In other news, my research group and I have finished and submitted our project. It is done done done! Ask me anything you want about variational analysis of verb inflection. Go on, I dare you.
I only have two minor gripes:
- I will never ever be able to believe statistics again. Not unless I’ve processed them myself and even then I’m not so sure. You would not believe the stats I have been crunching this week, to make something comprehensible out of what can only be described as a mess. I mourn the lost era of innocence and simplicity. But at the same time, the mourning is tempered by the fact that I’ve never been so fascinated by a problem in my life. I don’t even mind that I’m losing sleep, waking with urgent and important thoughts about multi-variate analysis that I cannot then remember upon waking. I worry that I may be becoming another spaced out obsessive academic, with all that that entails.

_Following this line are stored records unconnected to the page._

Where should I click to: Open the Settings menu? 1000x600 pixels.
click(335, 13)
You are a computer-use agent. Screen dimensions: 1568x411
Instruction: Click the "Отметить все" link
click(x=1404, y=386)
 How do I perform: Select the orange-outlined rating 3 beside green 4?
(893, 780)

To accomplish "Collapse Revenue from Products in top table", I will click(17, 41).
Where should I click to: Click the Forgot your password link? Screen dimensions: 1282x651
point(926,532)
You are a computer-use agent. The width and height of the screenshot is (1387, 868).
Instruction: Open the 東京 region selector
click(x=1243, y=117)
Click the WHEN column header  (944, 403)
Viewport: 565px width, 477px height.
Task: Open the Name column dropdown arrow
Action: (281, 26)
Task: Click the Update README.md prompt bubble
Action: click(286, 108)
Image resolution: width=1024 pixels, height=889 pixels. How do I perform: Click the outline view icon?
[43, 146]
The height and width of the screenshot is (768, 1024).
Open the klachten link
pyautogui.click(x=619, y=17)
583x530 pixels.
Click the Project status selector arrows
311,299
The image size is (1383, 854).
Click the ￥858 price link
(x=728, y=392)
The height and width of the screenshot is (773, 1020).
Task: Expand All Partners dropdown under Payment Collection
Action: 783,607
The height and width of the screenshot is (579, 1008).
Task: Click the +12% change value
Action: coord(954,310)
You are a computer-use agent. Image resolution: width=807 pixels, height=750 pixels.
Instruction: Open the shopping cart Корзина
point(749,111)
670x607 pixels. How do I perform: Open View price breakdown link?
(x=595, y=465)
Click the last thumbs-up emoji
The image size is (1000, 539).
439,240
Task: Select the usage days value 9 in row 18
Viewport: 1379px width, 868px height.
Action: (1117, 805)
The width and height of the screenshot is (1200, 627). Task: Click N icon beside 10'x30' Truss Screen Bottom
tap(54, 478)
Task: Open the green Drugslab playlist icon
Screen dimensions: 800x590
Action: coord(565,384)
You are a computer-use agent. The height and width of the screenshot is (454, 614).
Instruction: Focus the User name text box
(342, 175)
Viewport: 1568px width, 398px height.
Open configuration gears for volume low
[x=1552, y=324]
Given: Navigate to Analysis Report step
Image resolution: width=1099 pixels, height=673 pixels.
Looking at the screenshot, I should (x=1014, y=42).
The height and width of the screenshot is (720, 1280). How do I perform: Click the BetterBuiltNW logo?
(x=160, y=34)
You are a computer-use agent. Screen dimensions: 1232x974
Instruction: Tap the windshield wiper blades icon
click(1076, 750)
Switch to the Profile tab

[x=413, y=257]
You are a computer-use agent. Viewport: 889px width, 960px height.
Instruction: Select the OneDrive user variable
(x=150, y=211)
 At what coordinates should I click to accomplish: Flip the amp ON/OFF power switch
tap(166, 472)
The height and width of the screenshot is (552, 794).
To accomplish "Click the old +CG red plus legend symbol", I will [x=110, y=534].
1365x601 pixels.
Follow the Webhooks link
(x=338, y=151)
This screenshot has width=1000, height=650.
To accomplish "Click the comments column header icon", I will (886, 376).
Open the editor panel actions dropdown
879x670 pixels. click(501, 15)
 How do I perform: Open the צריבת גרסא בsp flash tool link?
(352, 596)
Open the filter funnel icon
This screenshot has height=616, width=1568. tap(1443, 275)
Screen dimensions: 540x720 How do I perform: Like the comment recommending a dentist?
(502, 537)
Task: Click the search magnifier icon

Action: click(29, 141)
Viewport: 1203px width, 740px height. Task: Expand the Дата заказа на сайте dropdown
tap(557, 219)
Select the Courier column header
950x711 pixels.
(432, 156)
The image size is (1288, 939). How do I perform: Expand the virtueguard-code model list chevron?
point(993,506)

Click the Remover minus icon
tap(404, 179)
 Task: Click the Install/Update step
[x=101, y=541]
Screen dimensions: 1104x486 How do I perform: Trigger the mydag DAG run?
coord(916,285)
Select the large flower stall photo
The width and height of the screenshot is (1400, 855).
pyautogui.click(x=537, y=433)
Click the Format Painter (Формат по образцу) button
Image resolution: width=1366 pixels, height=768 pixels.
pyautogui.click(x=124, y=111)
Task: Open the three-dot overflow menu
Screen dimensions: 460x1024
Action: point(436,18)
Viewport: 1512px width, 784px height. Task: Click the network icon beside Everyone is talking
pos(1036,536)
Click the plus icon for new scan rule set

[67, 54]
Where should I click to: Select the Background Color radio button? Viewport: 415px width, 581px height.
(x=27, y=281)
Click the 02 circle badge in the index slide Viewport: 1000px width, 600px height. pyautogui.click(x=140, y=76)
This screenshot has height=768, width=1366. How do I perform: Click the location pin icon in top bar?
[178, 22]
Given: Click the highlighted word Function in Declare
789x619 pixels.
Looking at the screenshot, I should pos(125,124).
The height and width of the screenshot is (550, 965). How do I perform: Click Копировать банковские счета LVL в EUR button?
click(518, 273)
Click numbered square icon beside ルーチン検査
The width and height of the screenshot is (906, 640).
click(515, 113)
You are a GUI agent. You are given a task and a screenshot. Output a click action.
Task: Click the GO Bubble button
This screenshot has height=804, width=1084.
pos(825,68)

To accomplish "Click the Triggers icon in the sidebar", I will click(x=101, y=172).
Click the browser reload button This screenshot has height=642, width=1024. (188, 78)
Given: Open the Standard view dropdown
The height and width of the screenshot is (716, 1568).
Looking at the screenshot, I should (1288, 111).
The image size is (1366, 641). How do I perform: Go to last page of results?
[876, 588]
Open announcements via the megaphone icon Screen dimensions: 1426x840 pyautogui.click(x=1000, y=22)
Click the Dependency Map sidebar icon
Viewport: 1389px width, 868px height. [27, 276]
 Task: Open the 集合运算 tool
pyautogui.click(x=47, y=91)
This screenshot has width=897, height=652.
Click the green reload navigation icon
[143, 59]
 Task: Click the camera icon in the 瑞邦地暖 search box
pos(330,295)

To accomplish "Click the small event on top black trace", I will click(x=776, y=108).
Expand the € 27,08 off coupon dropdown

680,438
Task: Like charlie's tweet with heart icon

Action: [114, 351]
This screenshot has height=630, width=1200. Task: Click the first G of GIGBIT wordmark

- I’m exhausted. I do mind, actually. I know that contradicts the above, but there we go. Possibly a proper academic or a logician (or both) will have to sort that out. Maybe there should be an Academic Theory of Truth, or possibly an Academic Logic to accomodate that sort of contradiction (or non-contradiction, as the case may be) in very specific domains.
–IP
*For those who don’t know, both the Existentialist and I are sensitive to fluorescent lights, due to unrelated chronic medical conditions. Mine is migraines — I find I am sensitive to changes in light intensity and, when migraines are starting or when I have lower-key continuous headaches (which may be several days a week) I am sensitive to fluorescent lights.